Today, Camping World is trading close to all-time low valuation levels – 6.0x our estimate of 2019 EBITDA – as a result of cyclical concerns and investor anxiety regarding a large recent acquisition. However, we believe that these fears are overblown, and the current price represents an attractive entry point into a high-quality business with the potential to compound value at an attractive rate for a long time to come.
3. Metro Bank, a new entrant in the U.K. banking market, was founded by Vernon Hill, one of the most successful U.S. bankers of the last 40 years. Hill’s success in the U.S. was based on a business model that emphasized fanatical customer service and robust, low-cost deposit growth. Metro Bank is essentially this same model, exported to the U.K.
The U.K. has one of the most concentrated and ossified banking industries in the western world and this concentration has stifled competition and fostered abusive business practices. Most U.K. banks are open only 35 hours a week, take seven days to open an account, and are difficult to contact on the phone. Metro Bank, by contrast, is offering U.K. customers first-rate facilities in prime locations, branches that are open 76 hours a week, including Saturdays and Sundays, account opening in less than an hour and call centers in London answered by a live person.

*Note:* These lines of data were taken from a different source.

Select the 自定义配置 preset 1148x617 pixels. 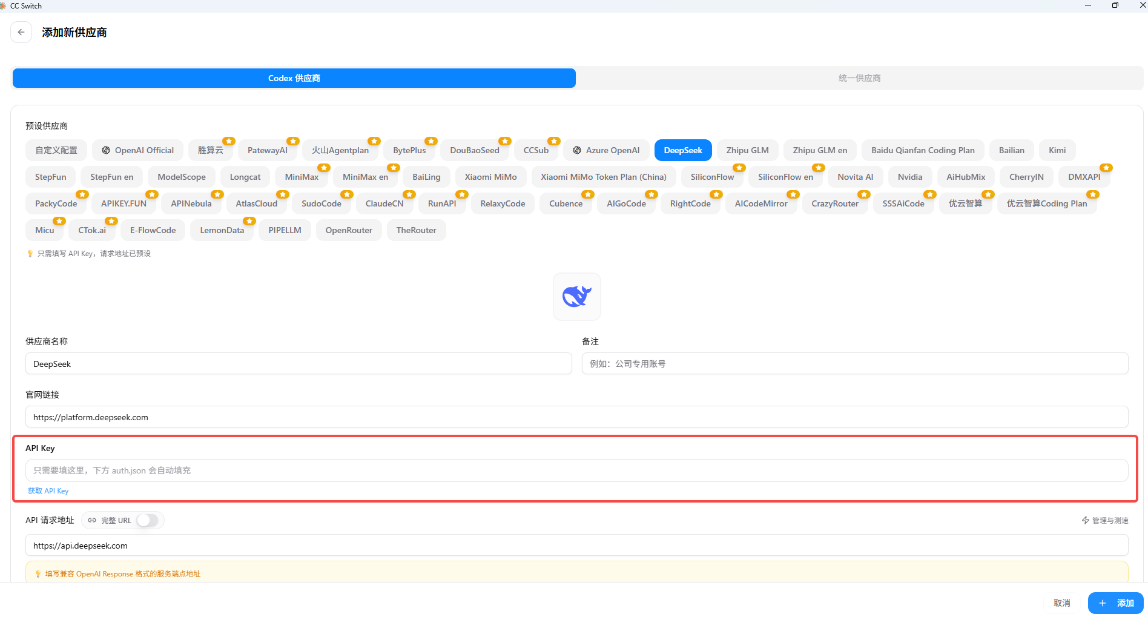click(56, 150)
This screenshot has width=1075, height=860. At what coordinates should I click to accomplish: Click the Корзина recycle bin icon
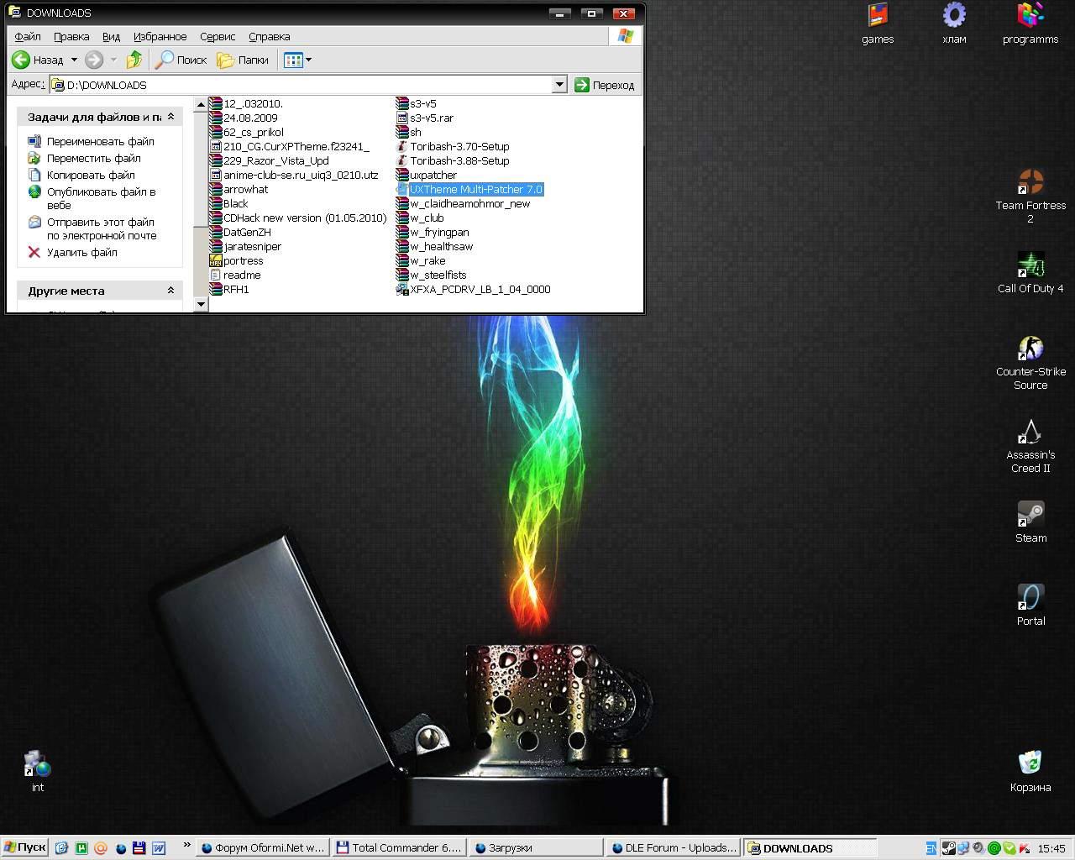1030,763
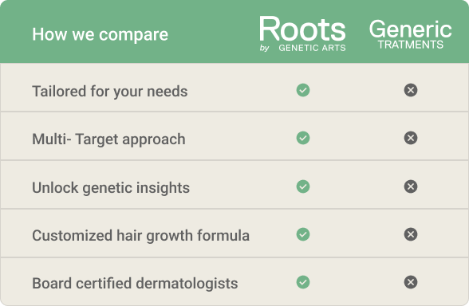Viewport: 469px width, 306px height.
Task: Click the green checkmark for Customized hair growth formula
Action: pos(303,234)
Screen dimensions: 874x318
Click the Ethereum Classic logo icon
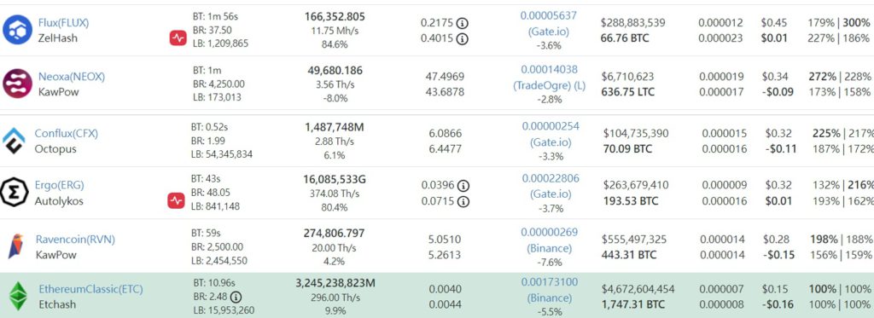tap(19, 296)
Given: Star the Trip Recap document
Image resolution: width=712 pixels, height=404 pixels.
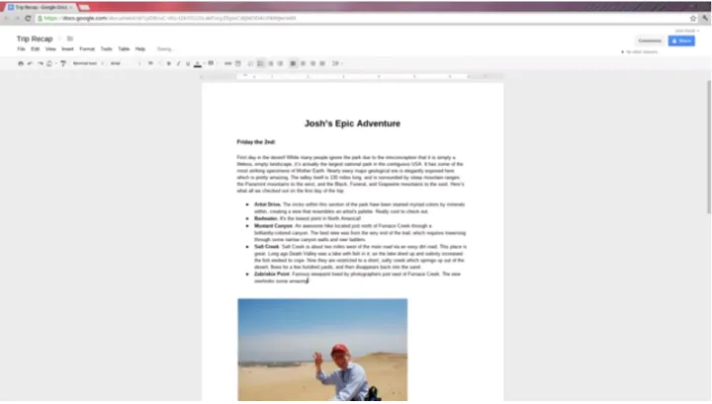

Unsurprisingly, the reception from the British public and business community has been spectacular, with deposit growth averaging £75 million ($96 million) per branch per year, despite virtually no advertising and paying below market interest rates. Additionally, by attracting deposits at a below market rate, Metro can take a conservative approach to lending. As a result, credit losses have been minimal so far, and we expect them to stay low relative to other banks over time. We expect that over the next five years, Metro will be able to increase its deposit share from 0.5% to about 2%, and achieve higher profitability as branches mature and overhead expenses are leveraged. We anticipate robust earnings growth over the period.
A hallmark of the Fund is low turnover. Why do you favor long holding times?
We focus on companies that we believe have exceptional management, a competitive advantage, and a large growth opportunity. We purchase positions with the expectation to hold them for five to 10 years, or more, which allows the long-term business results to drive the majority of returns. Our intensive, fundamental research provides the confidence to own companies that we believe can weather various economic cycles and produce above average business and investment results over time.